BEGIN SUPPLIED RECORDS
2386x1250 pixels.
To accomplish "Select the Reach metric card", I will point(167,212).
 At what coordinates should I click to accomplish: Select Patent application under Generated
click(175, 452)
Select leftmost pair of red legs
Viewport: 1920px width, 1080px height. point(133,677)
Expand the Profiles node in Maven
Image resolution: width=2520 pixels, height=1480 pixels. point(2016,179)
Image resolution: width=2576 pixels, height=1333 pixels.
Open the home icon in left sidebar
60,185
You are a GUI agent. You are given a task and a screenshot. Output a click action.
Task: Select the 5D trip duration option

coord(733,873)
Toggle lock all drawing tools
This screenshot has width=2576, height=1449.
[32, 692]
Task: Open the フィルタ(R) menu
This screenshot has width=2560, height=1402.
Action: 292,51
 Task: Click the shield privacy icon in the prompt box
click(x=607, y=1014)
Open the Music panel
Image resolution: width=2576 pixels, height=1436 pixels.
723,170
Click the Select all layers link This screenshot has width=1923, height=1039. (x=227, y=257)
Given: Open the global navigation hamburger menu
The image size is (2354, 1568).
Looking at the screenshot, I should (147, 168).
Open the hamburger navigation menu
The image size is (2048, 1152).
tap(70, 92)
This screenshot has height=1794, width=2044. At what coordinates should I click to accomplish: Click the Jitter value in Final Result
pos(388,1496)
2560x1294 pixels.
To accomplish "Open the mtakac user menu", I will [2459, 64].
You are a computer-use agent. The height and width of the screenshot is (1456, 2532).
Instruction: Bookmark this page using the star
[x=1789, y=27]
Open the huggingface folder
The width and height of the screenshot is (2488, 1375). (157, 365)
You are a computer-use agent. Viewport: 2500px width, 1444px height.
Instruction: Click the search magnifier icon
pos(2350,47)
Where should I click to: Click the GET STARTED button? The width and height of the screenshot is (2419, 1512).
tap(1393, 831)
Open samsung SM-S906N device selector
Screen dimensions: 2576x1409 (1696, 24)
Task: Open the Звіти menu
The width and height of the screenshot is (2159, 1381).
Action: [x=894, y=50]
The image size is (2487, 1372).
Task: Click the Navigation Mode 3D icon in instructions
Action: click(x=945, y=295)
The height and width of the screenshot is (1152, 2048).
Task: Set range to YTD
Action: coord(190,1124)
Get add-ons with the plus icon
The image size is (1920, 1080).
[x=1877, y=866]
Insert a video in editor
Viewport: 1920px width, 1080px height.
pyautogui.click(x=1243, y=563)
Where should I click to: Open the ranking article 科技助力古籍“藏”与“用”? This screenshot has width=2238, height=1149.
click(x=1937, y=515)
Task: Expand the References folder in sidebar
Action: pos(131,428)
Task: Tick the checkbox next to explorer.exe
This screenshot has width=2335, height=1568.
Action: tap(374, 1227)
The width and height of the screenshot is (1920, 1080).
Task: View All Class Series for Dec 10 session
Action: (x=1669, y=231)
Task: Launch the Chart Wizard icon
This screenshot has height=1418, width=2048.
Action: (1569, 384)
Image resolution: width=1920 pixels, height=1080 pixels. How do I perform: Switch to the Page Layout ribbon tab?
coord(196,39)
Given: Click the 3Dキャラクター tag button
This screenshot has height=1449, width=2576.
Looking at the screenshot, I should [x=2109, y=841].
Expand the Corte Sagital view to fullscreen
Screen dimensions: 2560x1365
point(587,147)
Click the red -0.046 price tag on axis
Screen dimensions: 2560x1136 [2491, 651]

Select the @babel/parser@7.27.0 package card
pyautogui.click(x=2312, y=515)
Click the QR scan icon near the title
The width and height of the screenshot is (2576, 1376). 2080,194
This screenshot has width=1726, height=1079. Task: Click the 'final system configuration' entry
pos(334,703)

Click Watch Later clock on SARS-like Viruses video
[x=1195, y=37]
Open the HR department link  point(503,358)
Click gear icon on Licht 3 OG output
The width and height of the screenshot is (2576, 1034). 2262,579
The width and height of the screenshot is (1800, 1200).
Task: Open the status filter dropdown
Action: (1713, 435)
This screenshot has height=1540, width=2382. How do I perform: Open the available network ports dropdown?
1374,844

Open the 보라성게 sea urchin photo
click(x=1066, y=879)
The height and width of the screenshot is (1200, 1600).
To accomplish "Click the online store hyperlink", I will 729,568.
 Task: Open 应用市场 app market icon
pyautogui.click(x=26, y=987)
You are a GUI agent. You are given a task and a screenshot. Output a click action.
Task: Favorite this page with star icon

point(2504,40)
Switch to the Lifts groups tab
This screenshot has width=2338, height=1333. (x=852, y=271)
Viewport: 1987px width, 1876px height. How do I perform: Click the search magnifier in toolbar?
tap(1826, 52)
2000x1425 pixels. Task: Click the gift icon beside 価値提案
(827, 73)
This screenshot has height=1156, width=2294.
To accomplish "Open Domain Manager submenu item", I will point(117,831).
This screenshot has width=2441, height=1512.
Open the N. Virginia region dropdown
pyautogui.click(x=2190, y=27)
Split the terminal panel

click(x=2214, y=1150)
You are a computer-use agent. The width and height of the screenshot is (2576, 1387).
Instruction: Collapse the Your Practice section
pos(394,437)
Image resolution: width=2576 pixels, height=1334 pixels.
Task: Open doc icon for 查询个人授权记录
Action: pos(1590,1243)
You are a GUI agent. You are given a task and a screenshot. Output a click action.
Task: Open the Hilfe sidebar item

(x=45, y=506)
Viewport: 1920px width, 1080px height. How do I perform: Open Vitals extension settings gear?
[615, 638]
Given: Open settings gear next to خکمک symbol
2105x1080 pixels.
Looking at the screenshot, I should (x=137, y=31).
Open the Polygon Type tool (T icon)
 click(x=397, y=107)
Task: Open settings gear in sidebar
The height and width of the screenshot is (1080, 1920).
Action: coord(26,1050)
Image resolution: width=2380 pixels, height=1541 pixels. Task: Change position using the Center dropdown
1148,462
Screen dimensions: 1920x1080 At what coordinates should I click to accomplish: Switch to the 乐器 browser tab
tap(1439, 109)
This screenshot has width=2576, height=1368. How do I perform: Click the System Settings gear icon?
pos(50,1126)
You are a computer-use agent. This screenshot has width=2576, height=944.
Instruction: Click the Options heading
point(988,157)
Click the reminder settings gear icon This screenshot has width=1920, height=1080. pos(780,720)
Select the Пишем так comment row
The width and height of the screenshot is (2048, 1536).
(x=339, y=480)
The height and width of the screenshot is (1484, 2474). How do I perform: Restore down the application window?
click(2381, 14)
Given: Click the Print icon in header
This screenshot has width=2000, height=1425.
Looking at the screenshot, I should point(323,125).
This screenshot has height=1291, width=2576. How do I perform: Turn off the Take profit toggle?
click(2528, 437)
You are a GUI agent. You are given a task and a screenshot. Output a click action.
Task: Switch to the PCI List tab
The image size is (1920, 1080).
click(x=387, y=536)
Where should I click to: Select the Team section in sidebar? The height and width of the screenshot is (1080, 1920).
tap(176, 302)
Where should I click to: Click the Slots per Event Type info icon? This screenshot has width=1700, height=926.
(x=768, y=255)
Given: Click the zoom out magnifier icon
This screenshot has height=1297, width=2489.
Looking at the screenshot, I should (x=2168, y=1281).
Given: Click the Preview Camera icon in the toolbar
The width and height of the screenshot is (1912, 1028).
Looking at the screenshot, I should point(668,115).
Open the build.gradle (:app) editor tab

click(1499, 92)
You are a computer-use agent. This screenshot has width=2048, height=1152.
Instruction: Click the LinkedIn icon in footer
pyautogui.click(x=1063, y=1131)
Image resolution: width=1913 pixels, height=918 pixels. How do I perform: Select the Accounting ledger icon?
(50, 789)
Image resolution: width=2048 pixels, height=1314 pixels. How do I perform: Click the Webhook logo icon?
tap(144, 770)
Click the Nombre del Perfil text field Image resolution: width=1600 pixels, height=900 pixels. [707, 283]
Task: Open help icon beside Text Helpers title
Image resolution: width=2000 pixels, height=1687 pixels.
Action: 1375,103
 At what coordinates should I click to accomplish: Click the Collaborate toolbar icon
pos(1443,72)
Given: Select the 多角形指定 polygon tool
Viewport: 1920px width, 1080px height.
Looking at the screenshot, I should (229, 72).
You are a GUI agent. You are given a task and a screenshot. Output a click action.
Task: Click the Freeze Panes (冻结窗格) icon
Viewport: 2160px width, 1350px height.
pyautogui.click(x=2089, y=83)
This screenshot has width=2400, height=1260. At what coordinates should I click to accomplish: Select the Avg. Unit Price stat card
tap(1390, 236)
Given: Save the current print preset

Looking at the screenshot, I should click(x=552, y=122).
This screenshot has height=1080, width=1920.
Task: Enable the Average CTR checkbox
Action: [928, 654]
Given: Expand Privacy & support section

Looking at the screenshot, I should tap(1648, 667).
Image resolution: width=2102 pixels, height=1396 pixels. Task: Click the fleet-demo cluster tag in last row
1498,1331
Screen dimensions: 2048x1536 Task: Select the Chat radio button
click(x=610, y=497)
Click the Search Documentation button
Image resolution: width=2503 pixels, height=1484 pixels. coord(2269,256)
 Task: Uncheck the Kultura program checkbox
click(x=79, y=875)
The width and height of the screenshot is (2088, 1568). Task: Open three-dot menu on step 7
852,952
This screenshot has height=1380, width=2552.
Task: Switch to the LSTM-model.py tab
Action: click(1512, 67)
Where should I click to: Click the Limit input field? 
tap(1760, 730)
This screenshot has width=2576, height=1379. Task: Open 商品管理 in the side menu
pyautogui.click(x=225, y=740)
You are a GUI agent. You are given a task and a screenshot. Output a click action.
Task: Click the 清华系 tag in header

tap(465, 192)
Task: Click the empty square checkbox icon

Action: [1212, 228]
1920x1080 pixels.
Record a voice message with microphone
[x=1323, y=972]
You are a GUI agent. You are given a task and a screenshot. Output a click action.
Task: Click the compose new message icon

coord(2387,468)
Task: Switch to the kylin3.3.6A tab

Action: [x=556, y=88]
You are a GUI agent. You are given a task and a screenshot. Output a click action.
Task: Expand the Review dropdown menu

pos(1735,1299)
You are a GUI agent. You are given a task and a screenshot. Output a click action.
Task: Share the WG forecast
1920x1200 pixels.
END SUPPLIED RECORDS
» ASSIGNMENT: Every line above that includes the word "will" should be listed.

» FINAL ANSWER:
To accomplish "Select the Reach metric card", I will point(167,212).
To accomplish "Open the mtakac user menu", I will [2459, 64].
To accomplish "Click the online store hyperlink", I will 729,568.
To accomplish "Open Domain Manager submenu item", I will point(117,831).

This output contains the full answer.